Rechargeable batteries are widely used in many products, such as notebooks, tablets, mobile phones, and even large electric vehicles and robots. Since space in the aforementioned devices is limited. How to arrange the rechargeable battery set (battery cells) and prevent them from coming off due to vibration to ensure heat dissipating can be effectively operated is a problem for engineers to take care of for individual case any time.
Review the prior arts, there are many techniques can be applied. Please refer to FIG. 1. The U.S. Pat. No. 6,465,123 discloses a box type rechargeable battery module 1. It is composed of a bottom plate 11 and several fixing structure 12. The fixing structure 12 includes a number of semi-circular structures formed to one another. The semi-circular structure can just accommodate a half of rechargeable battery cell 20. There are corresponding semi-circular structures on the bottom plate 11. The semi-circular structure of the fixing structure 12 can combine that of the bottom plate 11 to fix several rechargeable battery cells 20. In addition, two semi-circular structures of the fixing structure 12 can also combine to fix other rechargeable battery cells 20, Thus, multi-layer rechargeable battery cell 20 are composed to be a main part of the battery module 1. Finally, a cover (not shown) will be fixed with the bottom plate 11. The battery module 1 is formed. Many battery modules are manufactured by similar means as disclosed in the present invention. However, an obvious defect is that such structure needs different toolings are required according to different applied subjects (devices). As far as the cost is concerned, it is not economic. Meanwhile, cooling effect is limited.

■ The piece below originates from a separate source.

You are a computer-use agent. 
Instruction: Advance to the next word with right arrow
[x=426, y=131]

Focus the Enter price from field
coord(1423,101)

As shown in FIG. 2, a battery module 3 is also provided in another prior art. It includes: a first battery bracket 31, a second battery bracket 32 and a liquid cooling module 33. Each battery bracket 31 and 32 has a number of hollowed accommodating portion 34 to accommodate a number of battery units 40, correspondingly. The liquid cooling module 33 includes: an entrance channel 331, an outlet channel 332, a channel board 333 having a channel and a first connecting member 334 and a second connecting member 335 linked to opposite sides of the channel board 333. The first battery bracket 31 and the second battery bracket 32 can be stacked to each other. The channel board 333 is installed between the first battery bracket 31 and the second battery bracket 32 with two opposite sides fixed by the first connecting member 334 and second connecting member 335, respectively. After a cooling liquid comes from the entrance channel 331, it flows to the channel of the channel board 333. The heat generated by the battery unit 40 in the battery brackets 31 and 32 can be taken away and conducted to the second connecting member 335 on the other side. Then, the cooling liquid flows out from the outlet channel 332.
The aforementioned battery module 3 definitely can conduct the heat generated by the battery unit 40 in operation out of the battery module 3 fast and efficiently due to the design of the liquid cooling module 33. But since it needs an extra structure, the liquid cooling module 33, cost of constructing the battery module 3 is high. It is time consumptive to assemble.
Therefore, a rechargeable battery module having low cost, being easily assembled, operating with efficient heat dissipation and able to fix the internal battery cells, is still desired.